Id., quoting Foley, supra.
“Under Strickland it is not enough [for a showing of actual
prejudice] that counsel erred and Appellant's trial reached an
unfavorable result.
Instead, Appellant must demonstrate that,
absent counsel's errors, there exists a ‘reasonable probability’
the jury would have reached a different verdict.”
Bowling v.
Commonwealth, 981 S.W.2d 545, 551 (Ky. 1998), citing Strickland,
466 U.S. at 694, 104 S.Ct. at 2068.
Furthermore, showing that
“the error by counsel had some conceivable effect on the outcome
-7-
of the proceeding” is not enough to satisfy the requirements of
Strickland.
Sanders v. Commonwealth, 89 S.W.3d 380, 386 (Ky.
2002), citing Strickland, supra.
Moreover, “[i]n considering ineffective assistance,
the reviewing court must focus on the totality of evidence
before the judge or jury and assess the overall performance of
counsel throughout the case in order to determine whether the
identified acts or omissions overcome the presumption that
counsel rendered reasonable professional assistance.”
Haight v.
Commonwealth, 41 S.W.3d 436, 441-42 (Ky. 2001), citing United
States v. Morrow, 977 F.2d 222 (6th Cir. 1992); Kimmelman v.
Morrison, 477 U.S. 365, 106 S.Ct. 2574, 91 L.Ed.2d 305 (1986).

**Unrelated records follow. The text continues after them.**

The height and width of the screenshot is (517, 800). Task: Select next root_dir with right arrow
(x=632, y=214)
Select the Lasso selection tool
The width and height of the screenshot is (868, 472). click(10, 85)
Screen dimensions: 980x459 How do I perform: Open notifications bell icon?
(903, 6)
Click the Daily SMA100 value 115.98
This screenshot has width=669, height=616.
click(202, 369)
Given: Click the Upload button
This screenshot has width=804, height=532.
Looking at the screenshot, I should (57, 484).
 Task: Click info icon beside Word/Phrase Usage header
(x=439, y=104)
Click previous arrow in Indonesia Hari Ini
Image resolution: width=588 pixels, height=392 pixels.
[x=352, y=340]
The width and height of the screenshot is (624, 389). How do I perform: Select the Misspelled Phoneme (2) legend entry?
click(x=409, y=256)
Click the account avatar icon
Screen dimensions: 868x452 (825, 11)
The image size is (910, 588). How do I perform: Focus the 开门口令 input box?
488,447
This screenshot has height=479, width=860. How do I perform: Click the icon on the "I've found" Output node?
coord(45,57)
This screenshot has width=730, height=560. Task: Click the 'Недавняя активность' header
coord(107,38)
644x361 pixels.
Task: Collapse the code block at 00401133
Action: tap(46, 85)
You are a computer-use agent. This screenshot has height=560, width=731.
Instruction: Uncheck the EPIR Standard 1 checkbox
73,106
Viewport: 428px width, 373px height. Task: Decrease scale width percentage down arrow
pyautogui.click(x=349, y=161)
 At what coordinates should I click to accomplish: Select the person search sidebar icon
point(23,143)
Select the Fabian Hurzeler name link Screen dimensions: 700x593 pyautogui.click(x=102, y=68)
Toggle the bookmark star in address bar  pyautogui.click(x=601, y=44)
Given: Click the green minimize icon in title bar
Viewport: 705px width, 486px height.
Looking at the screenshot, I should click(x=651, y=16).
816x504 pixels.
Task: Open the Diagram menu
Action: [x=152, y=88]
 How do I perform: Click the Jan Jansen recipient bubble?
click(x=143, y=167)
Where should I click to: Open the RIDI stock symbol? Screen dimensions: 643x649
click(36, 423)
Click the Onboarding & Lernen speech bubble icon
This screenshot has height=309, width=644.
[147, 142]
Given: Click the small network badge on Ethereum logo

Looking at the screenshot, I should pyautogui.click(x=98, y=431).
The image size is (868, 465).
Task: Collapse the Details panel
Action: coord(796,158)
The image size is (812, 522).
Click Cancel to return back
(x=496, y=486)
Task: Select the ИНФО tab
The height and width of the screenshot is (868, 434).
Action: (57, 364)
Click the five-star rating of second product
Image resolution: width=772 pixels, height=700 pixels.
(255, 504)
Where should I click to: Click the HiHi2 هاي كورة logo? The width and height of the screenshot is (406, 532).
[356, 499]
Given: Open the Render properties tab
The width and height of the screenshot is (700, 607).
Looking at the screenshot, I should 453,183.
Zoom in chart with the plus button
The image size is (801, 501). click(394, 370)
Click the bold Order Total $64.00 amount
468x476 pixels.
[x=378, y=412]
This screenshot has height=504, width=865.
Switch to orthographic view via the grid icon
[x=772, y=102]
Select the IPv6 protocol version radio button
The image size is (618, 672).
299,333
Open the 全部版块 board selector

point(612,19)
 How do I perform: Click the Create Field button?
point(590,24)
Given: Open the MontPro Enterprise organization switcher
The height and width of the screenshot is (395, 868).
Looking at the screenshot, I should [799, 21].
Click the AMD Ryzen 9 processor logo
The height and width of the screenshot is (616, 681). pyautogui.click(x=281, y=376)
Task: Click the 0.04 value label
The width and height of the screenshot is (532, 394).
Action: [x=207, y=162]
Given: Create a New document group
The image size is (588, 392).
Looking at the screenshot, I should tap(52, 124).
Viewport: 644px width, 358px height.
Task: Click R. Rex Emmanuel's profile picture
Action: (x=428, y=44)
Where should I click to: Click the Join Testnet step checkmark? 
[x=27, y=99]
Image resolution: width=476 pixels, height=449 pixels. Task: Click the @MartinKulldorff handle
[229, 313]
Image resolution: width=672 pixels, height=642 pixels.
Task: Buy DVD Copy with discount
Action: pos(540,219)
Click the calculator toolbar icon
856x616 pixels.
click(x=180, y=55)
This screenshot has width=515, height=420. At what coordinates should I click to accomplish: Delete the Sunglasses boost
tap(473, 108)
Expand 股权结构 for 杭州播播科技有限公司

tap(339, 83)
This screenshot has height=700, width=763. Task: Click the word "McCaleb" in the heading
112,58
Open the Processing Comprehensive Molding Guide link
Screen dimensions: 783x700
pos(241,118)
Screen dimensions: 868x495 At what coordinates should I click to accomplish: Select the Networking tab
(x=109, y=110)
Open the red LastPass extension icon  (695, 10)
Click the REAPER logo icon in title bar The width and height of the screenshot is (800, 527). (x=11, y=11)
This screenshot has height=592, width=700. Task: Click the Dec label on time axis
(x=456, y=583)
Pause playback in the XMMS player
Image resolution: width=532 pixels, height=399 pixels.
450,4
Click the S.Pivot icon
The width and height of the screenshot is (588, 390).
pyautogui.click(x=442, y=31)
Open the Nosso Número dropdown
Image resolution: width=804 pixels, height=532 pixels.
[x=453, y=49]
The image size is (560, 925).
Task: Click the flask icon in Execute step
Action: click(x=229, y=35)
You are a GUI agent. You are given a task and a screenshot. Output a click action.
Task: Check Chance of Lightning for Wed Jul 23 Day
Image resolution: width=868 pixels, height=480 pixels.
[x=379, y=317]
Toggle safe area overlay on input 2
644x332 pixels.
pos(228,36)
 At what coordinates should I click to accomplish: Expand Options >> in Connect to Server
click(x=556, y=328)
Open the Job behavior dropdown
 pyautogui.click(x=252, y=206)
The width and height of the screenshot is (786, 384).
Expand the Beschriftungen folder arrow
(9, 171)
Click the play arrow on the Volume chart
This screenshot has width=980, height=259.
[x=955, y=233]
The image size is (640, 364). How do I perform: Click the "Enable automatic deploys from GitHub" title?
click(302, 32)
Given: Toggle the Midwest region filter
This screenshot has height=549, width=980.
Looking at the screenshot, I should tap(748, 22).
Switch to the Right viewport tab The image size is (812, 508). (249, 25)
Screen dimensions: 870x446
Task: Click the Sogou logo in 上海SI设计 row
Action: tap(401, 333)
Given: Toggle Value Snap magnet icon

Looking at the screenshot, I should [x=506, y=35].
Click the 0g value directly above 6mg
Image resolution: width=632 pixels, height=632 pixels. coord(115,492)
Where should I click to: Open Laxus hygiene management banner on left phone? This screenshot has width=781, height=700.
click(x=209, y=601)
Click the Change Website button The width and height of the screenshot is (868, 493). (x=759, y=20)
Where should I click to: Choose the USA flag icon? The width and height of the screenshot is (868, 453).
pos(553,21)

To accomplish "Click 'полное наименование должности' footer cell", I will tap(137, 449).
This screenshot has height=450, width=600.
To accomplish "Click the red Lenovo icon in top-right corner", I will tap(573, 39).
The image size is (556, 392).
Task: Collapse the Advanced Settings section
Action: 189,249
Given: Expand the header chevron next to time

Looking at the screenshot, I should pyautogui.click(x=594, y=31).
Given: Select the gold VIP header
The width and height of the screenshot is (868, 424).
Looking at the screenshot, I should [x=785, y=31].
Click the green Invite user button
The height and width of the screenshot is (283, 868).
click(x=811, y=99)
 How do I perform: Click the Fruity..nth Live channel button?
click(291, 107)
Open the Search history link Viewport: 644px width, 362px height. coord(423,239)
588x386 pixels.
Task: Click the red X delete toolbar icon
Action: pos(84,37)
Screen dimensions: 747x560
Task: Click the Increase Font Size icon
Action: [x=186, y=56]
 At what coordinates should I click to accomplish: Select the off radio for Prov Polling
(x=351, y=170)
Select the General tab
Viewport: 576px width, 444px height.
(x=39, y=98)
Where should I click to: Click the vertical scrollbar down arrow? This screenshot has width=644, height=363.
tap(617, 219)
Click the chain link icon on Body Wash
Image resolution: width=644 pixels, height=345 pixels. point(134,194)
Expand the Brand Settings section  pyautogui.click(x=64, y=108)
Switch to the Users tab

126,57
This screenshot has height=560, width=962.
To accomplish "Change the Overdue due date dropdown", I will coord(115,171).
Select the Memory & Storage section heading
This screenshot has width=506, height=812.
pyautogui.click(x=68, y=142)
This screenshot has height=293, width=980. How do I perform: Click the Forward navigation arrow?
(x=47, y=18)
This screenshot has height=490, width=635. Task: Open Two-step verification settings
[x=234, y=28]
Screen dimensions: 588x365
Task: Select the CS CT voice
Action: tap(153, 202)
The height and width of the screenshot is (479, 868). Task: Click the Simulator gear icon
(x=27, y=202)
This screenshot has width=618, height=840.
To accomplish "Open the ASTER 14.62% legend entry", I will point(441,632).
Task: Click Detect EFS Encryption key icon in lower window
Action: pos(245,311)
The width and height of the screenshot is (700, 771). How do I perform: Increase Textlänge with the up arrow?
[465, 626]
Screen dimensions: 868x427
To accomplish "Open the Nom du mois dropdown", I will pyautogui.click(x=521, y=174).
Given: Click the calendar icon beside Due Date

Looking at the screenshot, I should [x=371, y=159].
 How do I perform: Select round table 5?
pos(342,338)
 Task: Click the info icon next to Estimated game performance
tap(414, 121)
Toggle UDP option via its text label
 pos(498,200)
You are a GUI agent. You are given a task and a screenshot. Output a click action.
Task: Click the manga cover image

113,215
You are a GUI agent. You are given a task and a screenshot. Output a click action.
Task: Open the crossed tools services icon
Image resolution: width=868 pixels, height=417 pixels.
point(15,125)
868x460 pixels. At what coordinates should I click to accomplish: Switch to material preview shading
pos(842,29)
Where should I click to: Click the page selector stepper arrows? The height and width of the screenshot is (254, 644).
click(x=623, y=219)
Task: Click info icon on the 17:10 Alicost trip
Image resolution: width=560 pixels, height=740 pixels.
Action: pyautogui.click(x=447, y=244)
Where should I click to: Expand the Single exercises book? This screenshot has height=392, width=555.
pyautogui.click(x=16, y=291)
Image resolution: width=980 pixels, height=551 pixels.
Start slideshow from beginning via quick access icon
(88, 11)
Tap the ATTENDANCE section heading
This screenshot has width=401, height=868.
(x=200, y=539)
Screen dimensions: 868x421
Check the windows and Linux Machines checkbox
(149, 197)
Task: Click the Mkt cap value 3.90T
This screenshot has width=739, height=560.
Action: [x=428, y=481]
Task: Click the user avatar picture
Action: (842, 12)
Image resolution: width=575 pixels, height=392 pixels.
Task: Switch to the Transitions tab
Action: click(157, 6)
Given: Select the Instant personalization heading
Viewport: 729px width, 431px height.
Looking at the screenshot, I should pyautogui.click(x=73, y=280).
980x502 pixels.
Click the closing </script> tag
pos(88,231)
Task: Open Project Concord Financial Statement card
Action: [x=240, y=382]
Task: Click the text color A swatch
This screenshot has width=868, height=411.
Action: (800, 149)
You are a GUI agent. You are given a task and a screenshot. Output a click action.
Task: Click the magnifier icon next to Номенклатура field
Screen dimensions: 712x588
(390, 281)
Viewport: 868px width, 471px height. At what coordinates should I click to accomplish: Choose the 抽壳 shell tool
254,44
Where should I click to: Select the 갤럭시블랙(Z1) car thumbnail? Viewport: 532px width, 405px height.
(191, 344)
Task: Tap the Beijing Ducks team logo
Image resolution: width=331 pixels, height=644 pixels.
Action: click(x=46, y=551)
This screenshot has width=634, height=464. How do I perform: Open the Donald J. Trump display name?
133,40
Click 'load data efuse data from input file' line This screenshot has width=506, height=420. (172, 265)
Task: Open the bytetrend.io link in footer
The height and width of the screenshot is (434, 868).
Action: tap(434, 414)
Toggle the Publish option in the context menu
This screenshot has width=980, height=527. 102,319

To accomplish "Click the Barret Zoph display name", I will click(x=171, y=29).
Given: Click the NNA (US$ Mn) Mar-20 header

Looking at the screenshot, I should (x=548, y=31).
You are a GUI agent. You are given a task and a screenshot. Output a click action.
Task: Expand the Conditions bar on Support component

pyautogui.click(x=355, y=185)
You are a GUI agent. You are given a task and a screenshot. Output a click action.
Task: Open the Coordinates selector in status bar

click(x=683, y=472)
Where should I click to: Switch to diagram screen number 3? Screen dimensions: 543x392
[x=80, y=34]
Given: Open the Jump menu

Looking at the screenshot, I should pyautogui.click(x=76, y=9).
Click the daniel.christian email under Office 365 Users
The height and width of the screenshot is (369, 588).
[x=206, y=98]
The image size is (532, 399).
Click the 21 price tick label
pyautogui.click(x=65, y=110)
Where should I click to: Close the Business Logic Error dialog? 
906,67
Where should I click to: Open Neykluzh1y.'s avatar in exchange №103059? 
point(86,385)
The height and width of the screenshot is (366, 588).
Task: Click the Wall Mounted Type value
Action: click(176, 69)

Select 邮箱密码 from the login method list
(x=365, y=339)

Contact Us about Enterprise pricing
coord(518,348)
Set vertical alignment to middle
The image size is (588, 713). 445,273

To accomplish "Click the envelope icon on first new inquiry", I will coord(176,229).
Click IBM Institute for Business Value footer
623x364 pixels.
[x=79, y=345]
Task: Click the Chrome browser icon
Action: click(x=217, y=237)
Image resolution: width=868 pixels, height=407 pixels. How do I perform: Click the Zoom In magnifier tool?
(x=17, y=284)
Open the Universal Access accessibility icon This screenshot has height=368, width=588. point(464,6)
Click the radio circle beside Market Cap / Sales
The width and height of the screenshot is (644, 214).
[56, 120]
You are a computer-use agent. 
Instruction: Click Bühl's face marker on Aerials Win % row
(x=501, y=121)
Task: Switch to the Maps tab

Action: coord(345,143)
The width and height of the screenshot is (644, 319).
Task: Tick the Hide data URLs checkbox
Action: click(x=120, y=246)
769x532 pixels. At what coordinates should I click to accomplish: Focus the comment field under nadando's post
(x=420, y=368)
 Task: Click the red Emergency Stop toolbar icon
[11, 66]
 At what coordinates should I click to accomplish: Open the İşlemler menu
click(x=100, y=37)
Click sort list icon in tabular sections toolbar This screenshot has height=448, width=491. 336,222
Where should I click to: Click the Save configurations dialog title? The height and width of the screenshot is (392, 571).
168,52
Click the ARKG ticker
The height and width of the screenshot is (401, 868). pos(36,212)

We further note our Supreme Court’s mandate that “[j]udicial
review of the performance of defense counsel must be very
deferential to counsel and to the circumstances under which they
are required to operate.
There is always a strong presumption
that the conduct of counsel falls within the wide range of
reasonable professional assistance because hindsight is always
perfect.”
Hodge v. Commonwealth, 116 S.W.3 463, 469 (Ky. 2002),
citing Bell v. Cone, 535 U.S. 685, 122 S.Ct. 1843, 152 L.Ed.2d
914 (2002).
“A defendant is not guaranteed errorless counsel,
or counsel judged ineffective by hindsight, but counsel likely
to render and rendering reasonably effective assistance.”
Haight, 41 S.W.3d at 442, citing McQueen v. Commonwealth, 949
-8-
S.W.2d 70 (Ky. 1997).
"RCr 11.42 motions attempting to
denigrate the conscientious efforts of counsel on the basis that
someone else would have handled the case differently or better
will be accorded short shrift in this court."
Moore v.
Commonwealth, 983 S.W.2d 479, 485 (Ky. 1998), quoting Penn v.
Commonwealth, 427 S.W.2d 808, 809 (Ky. 1968).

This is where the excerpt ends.